• [EXERCISE AIM]: Print the lines of the items below verbatim, starting with the line containing "Task: Enter fullscreen preview mode" and ending with the line containing "click(x=606, y=293)", both included.

• [DATA EXCERPTS]:
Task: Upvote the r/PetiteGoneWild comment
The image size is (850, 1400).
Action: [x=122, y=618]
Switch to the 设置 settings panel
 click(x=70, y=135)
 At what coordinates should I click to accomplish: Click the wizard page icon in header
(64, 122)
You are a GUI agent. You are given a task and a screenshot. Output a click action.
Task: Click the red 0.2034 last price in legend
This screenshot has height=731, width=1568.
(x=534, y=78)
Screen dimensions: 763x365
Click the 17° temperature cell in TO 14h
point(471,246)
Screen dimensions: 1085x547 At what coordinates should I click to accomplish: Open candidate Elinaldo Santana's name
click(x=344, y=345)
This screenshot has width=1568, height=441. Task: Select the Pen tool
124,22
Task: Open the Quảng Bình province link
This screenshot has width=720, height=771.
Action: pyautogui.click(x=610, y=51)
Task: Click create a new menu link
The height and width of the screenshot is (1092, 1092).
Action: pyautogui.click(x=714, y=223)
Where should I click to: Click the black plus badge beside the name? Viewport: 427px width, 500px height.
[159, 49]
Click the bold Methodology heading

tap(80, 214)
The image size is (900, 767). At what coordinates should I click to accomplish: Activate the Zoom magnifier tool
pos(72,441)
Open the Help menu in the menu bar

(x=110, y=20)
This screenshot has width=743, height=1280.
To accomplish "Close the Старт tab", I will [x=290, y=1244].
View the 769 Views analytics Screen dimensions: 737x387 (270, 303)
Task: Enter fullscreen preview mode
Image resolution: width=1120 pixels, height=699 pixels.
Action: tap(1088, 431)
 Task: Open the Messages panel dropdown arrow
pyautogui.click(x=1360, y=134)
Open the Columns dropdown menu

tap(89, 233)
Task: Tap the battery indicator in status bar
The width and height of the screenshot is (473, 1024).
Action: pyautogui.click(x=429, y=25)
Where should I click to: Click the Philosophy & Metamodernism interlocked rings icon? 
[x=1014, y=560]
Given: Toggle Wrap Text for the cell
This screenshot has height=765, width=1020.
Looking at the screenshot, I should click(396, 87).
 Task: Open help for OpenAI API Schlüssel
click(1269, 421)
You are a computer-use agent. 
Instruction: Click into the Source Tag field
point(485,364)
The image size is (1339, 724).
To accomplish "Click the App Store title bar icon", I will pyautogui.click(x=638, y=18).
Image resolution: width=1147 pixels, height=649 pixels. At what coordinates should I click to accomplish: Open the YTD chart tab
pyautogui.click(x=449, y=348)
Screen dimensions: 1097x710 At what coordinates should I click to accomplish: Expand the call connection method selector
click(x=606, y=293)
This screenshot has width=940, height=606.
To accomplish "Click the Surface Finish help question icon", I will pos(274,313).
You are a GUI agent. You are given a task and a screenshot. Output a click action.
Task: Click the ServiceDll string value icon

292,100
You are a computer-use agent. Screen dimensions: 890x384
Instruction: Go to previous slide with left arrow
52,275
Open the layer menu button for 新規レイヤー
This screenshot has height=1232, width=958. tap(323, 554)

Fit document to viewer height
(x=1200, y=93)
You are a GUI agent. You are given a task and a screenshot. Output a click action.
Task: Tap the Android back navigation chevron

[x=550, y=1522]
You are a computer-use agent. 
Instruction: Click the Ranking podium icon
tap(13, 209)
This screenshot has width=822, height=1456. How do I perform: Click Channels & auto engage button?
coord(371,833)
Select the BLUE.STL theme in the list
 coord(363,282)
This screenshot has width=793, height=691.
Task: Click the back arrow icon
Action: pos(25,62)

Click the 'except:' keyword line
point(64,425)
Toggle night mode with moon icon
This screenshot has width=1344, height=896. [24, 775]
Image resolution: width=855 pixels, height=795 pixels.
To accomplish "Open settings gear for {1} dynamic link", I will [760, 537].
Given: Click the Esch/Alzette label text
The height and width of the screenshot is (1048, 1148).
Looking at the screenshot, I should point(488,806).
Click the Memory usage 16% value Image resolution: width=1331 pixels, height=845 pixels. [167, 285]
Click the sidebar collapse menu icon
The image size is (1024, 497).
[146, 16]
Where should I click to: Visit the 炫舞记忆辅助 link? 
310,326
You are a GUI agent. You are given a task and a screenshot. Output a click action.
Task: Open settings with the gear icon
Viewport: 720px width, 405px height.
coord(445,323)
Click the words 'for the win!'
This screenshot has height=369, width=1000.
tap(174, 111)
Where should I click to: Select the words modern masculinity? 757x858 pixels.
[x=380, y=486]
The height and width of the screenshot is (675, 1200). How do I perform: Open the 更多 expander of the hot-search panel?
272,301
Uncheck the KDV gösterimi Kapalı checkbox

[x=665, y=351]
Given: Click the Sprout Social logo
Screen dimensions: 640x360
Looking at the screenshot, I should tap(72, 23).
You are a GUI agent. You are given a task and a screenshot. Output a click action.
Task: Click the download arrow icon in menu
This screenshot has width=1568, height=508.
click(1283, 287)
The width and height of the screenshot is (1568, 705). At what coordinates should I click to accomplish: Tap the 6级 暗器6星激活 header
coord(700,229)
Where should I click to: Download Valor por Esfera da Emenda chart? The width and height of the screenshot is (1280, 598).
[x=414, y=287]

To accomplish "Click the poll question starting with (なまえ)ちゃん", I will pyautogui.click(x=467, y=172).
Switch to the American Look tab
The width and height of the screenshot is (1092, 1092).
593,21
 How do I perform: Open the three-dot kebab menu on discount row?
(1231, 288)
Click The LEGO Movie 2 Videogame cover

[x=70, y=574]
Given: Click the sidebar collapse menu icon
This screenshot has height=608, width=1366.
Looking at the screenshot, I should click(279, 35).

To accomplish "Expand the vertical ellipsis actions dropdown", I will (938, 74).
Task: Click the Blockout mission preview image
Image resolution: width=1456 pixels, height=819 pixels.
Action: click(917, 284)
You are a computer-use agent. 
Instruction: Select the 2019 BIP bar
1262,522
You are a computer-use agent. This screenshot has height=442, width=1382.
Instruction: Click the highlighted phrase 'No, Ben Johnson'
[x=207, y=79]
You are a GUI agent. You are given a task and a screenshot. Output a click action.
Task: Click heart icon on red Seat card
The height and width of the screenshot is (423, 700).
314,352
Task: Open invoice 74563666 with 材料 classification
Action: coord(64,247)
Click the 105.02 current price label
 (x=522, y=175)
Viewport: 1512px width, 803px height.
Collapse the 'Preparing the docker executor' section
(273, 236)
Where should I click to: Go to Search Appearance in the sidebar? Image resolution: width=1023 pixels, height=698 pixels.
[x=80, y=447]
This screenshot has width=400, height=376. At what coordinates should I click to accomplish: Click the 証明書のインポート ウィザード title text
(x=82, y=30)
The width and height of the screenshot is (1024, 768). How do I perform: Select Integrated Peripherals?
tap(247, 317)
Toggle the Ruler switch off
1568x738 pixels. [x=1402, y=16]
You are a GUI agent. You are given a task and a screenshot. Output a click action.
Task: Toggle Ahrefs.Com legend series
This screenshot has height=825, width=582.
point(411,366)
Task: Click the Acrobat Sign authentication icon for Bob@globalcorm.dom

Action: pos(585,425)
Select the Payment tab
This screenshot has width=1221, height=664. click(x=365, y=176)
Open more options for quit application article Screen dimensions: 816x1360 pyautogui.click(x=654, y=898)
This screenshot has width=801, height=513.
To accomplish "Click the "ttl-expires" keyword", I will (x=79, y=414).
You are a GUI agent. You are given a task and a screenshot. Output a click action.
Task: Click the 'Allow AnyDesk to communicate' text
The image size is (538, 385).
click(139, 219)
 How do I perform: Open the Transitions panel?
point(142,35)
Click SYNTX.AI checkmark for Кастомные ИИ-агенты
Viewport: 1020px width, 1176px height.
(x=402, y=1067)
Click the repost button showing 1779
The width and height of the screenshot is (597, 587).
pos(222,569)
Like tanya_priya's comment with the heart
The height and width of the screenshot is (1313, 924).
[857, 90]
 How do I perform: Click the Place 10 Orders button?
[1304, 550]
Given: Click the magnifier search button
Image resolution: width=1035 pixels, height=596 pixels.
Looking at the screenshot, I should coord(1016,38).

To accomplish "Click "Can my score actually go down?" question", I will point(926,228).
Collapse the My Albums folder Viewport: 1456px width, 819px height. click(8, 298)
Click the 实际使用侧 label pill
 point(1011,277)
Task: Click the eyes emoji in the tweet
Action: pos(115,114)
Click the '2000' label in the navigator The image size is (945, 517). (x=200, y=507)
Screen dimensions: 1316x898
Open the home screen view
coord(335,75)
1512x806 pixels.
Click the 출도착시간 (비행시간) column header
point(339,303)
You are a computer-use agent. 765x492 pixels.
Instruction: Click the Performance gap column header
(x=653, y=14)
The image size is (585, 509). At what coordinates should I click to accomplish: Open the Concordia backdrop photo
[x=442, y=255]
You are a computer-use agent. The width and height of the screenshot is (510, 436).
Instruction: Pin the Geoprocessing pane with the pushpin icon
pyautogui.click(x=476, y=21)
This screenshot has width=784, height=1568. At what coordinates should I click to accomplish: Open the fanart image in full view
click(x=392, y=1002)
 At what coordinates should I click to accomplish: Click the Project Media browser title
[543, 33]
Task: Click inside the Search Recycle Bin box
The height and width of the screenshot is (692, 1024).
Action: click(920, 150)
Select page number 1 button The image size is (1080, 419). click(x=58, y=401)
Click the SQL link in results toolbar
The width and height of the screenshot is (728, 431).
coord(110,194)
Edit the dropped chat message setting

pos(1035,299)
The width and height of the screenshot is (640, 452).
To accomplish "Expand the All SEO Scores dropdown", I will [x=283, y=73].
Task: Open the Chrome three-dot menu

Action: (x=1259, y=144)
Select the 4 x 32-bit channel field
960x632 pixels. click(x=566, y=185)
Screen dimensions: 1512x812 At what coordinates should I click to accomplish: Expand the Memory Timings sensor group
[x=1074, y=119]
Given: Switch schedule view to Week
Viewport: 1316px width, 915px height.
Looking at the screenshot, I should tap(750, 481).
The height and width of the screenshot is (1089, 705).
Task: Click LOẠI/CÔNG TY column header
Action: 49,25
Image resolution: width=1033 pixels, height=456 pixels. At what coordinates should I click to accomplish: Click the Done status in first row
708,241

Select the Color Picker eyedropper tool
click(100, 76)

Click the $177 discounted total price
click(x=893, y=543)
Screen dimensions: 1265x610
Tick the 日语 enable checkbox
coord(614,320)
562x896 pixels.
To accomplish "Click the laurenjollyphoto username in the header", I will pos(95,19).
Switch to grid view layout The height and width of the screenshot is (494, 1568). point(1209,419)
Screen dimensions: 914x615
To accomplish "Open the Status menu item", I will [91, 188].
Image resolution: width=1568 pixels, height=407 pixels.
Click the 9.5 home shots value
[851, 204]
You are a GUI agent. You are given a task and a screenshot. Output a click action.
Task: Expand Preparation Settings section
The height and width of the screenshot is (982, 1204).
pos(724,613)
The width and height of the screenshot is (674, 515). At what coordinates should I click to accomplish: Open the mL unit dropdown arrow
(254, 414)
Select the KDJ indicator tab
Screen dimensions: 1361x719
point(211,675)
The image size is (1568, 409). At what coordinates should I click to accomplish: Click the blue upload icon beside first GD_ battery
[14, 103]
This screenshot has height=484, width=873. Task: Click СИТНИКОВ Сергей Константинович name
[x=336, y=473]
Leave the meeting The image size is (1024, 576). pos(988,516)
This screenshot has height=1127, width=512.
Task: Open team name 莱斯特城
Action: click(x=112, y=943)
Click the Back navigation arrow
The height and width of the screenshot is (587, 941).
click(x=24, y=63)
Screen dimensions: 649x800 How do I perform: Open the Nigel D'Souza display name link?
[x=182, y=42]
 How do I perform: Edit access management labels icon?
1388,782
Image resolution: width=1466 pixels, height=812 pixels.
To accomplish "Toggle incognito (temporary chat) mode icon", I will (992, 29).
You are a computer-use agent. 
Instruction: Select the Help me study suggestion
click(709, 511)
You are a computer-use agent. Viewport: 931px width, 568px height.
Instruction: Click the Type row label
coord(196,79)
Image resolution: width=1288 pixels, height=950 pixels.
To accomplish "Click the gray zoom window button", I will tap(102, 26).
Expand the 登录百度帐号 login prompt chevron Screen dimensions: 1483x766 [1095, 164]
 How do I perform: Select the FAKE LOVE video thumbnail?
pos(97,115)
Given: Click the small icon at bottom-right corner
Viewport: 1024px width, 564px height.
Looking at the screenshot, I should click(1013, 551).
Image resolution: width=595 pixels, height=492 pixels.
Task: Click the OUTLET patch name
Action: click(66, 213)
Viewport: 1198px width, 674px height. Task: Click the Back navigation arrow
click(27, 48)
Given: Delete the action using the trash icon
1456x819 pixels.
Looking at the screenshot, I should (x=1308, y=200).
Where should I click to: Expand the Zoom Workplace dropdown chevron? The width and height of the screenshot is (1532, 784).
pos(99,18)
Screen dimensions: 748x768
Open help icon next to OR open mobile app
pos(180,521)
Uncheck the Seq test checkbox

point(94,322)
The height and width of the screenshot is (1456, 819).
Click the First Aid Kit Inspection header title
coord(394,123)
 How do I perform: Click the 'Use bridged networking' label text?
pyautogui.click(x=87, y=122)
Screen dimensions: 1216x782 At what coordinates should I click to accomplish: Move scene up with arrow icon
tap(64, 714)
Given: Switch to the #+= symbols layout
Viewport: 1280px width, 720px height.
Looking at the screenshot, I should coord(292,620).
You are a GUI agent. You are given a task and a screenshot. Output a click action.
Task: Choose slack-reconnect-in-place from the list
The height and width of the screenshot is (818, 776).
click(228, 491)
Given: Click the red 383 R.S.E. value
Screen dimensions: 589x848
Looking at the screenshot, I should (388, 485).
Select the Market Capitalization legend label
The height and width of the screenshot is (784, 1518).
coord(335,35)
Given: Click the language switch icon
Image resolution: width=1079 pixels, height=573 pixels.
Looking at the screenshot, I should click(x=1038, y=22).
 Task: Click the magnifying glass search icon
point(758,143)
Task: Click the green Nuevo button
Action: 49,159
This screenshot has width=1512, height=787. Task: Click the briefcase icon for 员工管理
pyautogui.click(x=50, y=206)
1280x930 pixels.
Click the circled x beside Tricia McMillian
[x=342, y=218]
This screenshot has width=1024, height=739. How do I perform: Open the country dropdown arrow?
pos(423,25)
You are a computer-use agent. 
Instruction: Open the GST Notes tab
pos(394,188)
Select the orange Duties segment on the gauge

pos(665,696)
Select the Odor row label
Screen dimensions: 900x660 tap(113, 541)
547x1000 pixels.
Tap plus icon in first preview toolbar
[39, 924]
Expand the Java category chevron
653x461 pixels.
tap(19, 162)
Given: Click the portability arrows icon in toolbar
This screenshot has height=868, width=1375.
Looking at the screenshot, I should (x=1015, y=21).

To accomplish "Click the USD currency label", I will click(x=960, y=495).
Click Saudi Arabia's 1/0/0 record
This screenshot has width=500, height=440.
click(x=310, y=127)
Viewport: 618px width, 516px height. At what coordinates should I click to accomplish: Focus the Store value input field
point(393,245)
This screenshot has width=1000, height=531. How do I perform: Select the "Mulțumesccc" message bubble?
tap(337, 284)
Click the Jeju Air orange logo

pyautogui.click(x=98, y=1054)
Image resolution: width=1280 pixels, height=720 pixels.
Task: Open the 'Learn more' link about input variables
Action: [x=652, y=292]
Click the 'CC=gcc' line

• [ANSWER TO THIS PROBLEM]:
Task: Enter fullscreen preview mode
Image resolution: width=1120 pixels, height=699 pixels.
Action: tap(1088, 431)
 Task: Open the Messages panel dropdown arrow
pyautogui.click(x=1360, y=134)
Open the Columns dropdown menu

tap(89, 233)
Task: Tap the battery indicator in status bar
The width and height of the screenshot is (473, 1024).
Action: pyautogui.click(x=429, y=25)
Where should I click to: Click the Philosophy & Metamodernism interlocked rings icon? 
[x=1014, y=560]
Given: Toggle Wrap Text for the cell
This screenshot has height=765, width=1020.
Looking at the screenshot, I should click(396, 87).
 Task: Open help for OpenAI API Schlüssel
click(1269, 421)
You are a computer-use agent. 
Instruction: Click into the Source Tag field
point(485,364)
The image size is (1339, 724).
To accomplish "Click the App Store title bar icon", I will pyautogui.click(x=638, y=18).
Image resolution: width=1147 pixels, height=649 pixels. At what coordinates should I click to accomplish: Open the YTD chart tab
pyautogui.click(x=449, y=348)
Screen dimensions: 1097x710 At what coordinates should I click to accomplish: Expand the call connection method selector
click(x=606, y=293)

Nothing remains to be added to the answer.